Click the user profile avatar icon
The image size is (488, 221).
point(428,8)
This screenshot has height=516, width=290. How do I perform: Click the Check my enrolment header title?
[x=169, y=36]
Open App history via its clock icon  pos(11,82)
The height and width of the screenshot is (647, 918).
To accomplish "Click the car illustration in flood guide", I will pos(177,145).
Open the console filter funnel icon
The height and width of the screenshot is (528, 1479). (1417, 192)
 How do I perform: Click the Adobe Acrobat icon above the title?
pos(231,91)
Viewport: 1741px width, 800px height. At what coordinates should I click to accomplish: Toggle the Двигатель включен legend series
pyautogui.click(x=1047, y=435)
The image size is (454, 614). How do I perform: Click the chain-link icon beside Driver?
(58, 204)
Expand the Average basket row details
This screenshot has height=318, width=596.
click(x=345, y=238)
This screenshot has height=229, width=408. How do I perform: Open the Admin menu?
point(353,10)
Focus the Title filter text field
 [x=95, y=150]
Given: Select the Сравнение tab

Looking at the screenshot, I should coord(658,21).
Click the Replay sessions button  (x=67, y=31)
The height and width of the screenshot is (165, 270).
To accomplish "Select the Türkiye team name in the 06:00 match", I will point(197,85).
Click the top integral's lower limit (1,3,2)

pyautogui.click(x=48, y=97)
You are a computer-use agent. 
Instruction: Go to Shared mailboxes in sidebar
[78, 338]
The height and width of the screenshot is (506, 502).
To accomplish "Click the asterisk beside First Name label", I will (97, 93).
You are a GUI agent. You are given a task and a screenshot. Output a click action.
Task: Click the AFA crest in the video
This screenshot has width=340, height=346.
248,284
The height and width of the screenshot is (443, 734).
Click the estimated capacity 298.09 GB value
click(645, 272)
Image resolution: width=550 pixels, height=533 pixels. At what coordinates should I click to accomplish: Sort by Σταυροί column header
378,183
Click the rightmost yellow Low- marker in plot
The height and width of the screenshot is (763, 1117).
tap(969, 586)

▬▬▬▬▬▬▬▬▬▬

* What the exercise asks *
Could you render the data as a Markdown table with the columns Row and Line, beginning at the line that contains "The height and width of the screenshot is (165, 270)." and stopping after the last line of the data? Number each row and leave out blank lines.

* Correct output *
| Row | Line |
|---|---|
| 1 | The height and width of the screenshot is (165, 270). |
| 2 | To accomplish "Select the Türkiye team name in the 06:00 match", I will point(197,85). |
| 3 | Click the top integral's lower limit (1,3,2) |
| 4 | pyautogui.click(x=48, y=97) |
| 5 | You are a computer-use agent.  |
| 6 | Instruction: Go to Shared mailboxes in sidebar |
| 7 | [78, 338] |
| 8 | The height and width of the screenshot is (506, 502). |
| 9 | To accomplish "Click the asterisk beside First Name label", I will (97, 93). |
| 10 | You are a GUI agent. You are given a task and a screenshot. Output a click action. |
| 11 | Task: Click the AFA crest in the video |
| 12 | This screenshot has width=340, height=346. |
| 13 | 248,284 |
| 14 | The height and width of the screenshot is (443, 734). |
| 15 | Click the estimated capacity 298.09 GB value |
| 16 | click(645, 272) |
| 17 | Image resolution: width=550 pixels, height=533 pixels. At what coordinates should I click to accomplish: Sort by Σταυροί column header |
| 18 | 378,183 |
| 19 | Click the rightmost yellow Low- marker in plot |
| 20 | The height and width of the screenshot is (763, 1117). |
| 21 | tap(969, 586) |